『炭鉱都市の冒険者ギルド』
冒険者ギルドの独特の雰囲気に慣れているオフェーリアでも、その異質なものを見るような視線に居心地の悪さを感じていた。
「こんにちは」
それなりの人数の冒険者がいたが、ほとんどは何もせずたむろしているだけだ。なので職員の並ぶカウンターには所々空きがある。
オフェーリアは目が合って挨拶してきた男性職員の元に近づいていった。
「こんにちは。
私、ここは初めてなんですけど」
そう言ってギルドカードを差し出した。
受け取った男性職員は普段通り、記録を読み取る魔導具にカードを入れて、一瞬固まった。
そしてチラリとオフェーリアの顔を見て、カードを返す。
「本日はどのような御用件でしょうか?」
「素材の買取と……いくつか質問があるのでそれに答えられる方をお願いします」
「ではまず、買取希望の素材をここに置いて下さい」
職員はオフェーリアの“見た目”で小振りのトレーを差し出した。
カードを見て、オフェーリアの正体に気づいている職員も、まさか大物を出すとは思っていないのだろう。
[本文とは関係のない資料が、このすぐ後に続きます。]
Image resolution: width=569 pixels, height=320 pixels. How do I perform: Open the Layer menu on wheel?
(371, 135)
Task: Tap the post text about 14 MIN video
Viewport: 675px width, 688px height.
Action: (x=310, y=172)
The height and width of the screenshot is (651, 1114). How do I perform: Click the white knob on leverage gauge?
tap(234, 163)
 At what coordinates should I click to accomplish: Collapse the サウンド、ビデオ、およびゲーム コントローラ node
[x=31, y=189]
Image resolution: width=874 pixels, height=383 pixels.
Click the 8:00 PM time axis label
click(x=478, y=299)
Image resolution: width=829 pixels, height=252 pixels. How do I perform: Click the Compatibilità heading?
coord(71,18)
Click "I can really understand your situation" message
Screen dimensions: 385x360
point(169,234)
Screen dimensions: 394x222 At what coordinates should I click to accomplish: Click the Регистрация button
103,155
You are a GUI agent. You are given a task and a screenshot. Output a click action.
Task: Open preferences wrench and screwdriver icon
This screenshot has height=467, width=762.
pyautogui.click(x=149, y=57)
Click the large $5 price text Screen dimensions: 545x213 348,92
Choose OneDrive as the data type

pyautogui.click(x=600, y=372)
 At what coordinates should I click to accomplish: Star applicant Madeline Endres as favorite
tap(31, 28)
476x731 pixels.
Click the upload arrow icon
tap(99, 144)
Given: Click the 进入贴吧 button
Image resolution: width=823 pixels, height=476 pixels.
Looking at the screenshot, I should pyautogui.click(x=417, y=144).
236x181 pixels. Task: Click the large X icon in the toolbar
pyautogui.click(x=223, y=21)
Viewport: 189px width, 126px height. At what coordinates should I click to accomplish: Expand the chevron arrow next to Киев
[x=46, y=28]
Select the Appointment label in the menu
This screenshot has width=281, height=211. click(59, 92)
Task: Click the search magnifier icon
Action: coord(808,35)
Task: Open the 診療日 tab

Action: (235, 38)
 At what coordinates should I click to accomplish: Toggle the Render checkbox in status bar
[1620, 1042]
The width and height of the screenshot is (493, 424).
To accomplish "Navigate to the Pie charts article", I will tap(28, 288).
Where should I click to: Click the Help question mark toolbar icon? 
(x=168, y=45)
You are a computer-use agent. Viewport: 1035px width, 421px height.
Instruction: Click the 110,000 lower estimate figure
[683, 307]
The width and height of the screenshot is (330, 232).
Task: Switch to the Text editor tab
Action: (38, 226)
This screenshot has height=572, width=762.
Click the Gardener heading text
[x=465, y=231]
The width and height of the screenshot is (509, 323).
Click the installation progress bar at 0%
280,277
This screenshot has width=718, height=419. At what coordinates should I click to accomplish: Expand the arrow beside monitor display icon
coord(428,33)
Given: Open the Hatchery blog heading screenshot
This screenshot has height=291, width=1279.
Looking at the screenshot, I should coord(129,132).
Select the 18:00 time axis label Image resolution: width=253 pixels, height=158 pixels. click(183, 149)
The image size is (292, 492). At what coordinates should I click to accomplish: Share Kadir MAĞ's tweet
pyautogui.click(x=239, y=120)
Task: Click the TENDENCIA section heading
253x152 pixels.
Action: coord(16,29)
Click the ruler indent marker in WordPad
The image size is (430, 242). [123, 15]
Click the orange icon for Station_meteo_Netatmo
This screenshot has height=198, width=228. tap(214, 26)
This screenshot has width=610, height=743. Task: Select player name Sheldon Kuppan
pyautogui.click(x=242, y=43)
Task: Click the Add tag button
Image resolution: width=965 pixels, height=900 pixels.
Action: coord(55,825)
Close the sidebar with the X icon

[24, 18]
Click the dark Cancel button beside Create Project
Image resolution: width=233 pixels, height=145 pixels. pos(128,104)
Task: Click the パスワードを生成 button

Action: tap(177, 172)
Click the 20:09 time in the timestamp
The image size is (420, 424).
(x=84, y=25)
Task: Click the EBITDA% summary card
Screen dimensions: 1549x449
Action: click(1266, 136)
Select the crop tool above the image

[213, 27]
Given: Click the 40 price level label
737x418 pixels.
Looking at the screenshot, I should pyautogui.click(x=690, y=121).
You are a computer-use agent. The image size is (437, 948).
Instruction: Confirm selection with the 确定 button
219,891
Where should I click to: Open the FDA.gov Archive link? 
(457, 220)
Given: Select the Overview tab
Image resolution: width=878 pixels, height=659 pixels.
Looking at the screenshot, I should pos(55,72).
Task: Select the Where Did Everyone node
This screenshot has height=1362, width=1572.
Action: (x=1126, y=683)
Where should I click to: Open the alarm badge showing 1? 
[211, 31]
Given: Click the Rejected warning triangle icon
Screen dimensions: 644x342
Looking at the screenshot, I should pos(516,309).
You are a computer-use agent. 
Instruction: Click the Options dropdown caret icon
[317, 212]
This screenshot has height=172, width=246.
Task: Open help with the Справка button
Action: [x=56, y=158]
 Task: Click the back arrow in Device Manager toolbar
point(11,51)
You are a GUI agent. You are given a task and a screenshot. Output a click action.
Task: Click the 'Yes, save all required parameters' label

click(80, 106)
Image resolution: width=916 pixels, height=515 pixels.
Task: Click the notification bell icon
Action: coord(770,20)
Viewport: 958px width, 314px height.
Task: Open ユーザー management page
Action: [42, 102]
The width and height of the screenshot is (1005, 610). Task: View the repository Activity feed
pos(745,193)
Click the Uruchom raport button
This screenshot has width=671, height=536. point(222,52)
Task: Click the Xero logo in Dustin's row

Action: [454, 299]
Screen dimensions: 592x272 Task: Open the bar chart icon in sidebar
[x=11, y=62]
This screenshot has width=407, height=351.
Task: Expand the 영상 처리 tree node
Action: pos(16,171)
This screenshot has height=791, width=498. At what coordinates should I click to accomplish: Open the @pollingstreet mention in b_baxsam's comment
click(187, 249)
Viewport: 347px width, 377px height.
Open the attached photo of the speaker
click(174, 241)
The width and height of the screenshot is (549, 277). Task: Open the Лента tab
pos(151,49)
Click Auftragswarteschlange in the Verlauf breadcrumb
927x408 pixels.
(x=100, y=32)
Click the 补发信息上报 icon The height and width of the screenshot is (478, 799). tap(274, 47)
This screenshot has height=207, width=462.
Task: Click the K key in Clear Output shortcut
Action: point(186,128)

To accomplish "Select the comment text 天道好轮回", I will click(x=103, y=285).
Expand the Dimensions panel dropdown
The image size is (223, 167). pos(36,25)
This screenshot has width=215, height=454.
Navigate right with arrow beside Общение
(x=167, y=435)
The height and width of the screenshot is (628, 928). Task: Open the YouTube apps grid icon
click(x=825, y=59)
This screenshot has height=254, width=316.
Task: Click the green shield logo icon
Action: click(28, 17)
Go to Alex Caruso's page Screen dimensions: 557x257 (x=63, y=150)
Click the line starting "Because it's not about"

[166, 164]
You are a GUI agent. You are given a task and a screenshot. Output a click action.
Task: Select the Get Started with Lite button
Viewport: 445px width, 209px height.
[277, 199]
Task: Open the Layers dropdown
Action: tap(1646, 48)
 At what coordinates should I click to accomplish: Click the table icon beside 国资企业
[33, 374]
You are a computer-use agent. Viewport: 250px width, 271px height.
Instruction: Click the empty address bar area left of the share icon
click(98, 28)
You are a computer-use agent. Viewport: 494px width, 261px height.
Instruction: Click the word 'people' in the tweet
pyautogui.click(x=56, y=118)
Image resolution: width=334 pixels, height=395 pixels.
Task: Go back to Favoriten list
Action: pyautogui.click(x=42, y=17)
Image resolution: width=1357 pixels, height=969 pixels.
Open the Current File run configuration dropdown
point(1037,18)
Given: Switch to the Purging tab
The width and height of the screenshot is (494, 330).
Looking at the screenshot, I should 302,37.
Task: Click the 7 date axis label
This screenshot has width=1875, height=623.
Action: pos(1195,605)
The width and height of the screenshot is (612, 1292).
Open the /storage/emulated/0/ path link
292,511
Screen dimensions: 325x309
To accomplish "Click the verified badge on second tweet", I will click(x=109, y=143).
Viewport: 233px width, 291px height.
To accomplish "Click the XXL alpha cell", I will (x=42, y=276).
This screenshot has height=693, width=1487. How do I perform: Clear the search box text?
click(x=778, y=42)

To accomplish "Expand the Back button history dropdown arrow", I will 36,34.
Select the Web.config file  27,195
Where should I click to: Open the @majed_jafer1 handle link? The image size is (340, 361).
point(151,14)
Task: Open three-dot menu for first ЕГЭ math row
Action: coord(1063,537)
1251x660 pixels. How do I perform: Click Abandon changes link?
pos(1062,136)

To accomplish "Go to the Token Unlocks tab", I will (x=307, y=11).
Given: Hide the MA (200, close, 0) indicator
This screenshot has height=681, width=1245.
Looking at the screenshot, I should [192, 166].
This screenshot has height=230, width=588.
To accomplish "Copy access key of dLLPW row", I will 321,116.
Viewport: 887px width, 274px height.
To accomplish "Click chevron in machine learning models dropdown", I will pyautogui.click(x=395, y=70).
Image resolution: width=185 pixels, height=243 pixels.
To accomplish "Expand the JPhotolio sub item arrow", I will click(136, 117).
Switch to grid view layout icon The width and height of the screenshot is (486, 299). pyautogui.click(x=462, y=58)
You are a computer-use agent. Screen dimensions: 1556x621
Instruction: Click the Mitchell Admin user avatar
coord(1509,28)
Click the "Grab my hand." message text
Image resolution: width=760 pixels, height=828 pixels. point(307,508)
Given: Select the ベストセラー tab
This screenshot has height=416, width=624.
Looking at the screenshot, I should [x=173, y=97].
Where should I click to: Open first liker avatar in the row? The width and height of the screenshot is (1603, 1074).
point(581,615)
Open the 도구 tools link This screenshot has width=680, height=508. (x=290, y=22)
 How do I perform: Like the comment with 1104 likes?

当然の判断だった。
「これの本体をお願いしたいのだけど……トレーにはのりそうも無いわね」
オフェーリアがトレーにのせたのは、濃い赤色をした火龍の鱗だ。
目だけが笑ったオフェーリアが彼だけに聞こえるようにそう囁くと、職員は出来るだけ平静に努めて立ち上がった。
「では、どうぞこちらへ」
炭鉱都市マゲンヌの冒険者ギルド中央支部の中堅職員ゲンは興奮のあまり、指先が震えるのを隠すことが出来なかった。